Sharon reached up and touched his face and smiled, and moved over to the window, seemingly preoccupied, pushing the curtains aside and looking at the sky. In between the buildings across the road you could glimpse the horizon. The flatlands were all cottony looking with a misty look to the blue tree line, and where Sol was beginning to set there were slashes of blood and flesh-tone pink across the bruised black and blue cloud banks.
“Thinking about your dad?"
“Mm.” She nodded.
He put his hands on her shoulders very gently, coming up behind her, and she tightened a little. “S'matter?"
“Nothing."
“Sure?"
“Just tired."
“I wish I could say something—you know—optimistic. Promising. Give you an encouraging word."
“Thanks.” She smiled. You could hear the television laugh track on the speaker in the next room.
“I just thought I'd stick my head in the door on the way home. Tell you I was thinking about you."
“You're a nice guy. Very sweet.” She smiled again but her mind was blank. She knew she should invite him in or something, but it was the “or something” she wasn't in the mood for. “Don't mind me, Ray. Women are too strange."
“Tell me about it. I never could figure them out."

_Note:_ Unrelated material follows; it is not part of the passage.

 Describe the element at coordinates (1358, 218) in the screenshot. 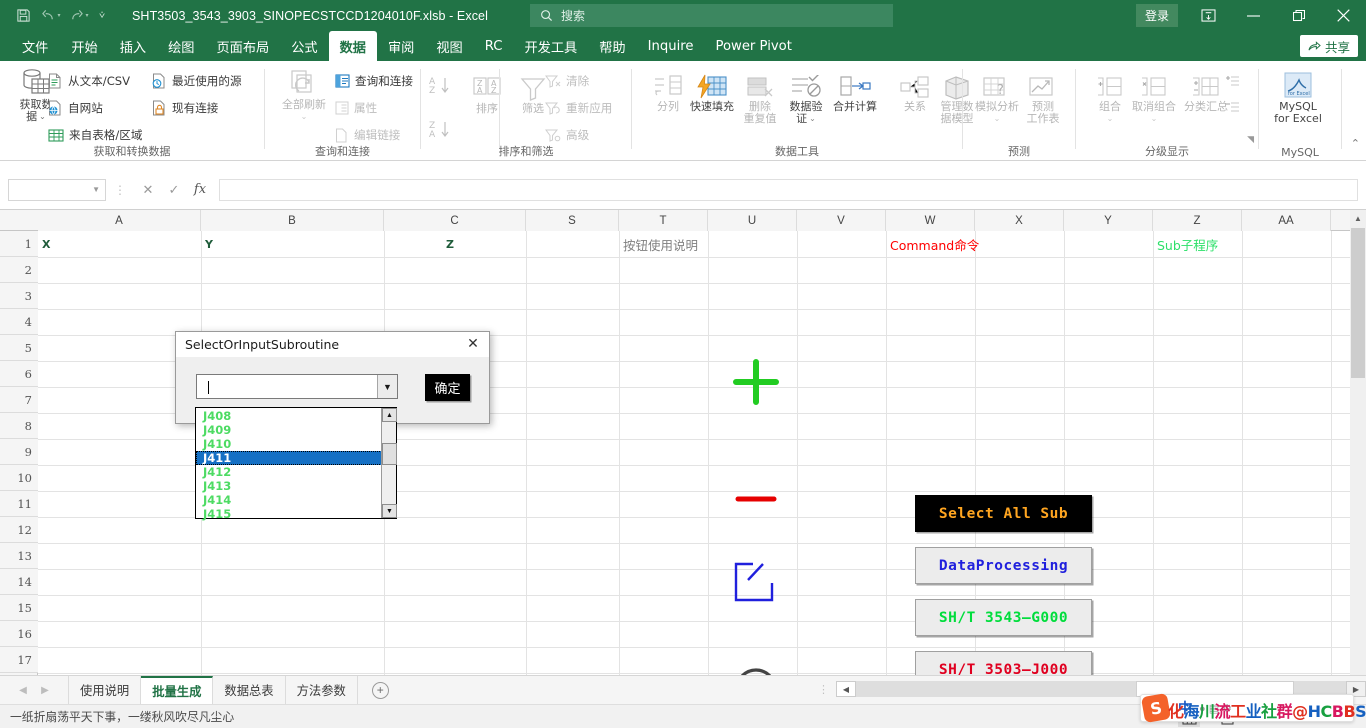

I see `scroll-up-button: ▲` at that location.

“Now hold on a second, we're strange but not impenetrable."
“'Zat so?"
“All we want is perdurable love from a caring person. That's not so hard to figure out."
“It is if you don't know what the per-thing is,” he said.
“Perdurable,” she smiled prettily, “my dear, means permanent. Lasting. Very durable. A love that won't pale over time, one that won't wear out through all the female mood swings."
“Fine, Sharon. Very durable. Why not say that in the first place?"
“Because we think in words,” she said, too pooped to realize he'd been teasing her.
“That's a heavy concept."
“Come on. Perdurable. Good word. Expand your mental horizons. How many words can you name that begin with the p-e-r prefix? Perform. Performance. Pertinent. Perky. Perfect. Come on."
“Person ... purple.” They laughed. “I'm going home,” he said and started out.
“Keep going,” she said, softly. “Percolate. Permanent. Pertain."
“I got one,” he said, putting his big hands on her shoulders. She looked exquisitely beautiful framed there in the doorway. Tired or not, she was so spectacular.
“Perdurable,” he said, in a hoarse whisper.
“No way,” she said. “You can't use my word.” She looked about seventeen at that second, and he leaned over and kissed her right below the ear on the throat and held her like that, then kissed her again, gently as he could, on the nape of the neck and whispered, “Perfume."
At one of the stop signs on his way home, a car full of boys, so Bayou City bored they could only booze ‘n’ cruise, jumped the stop and nearly rammed him. He watched them roar away, remembering what it was like to wait for thunder so you could spring into your ride and chase the night lightning. His first truck had Riders On The Storm painted on it.
Face it, killer, he told himself, you've finally found something worthwhile. He realized he was grinning idiotically.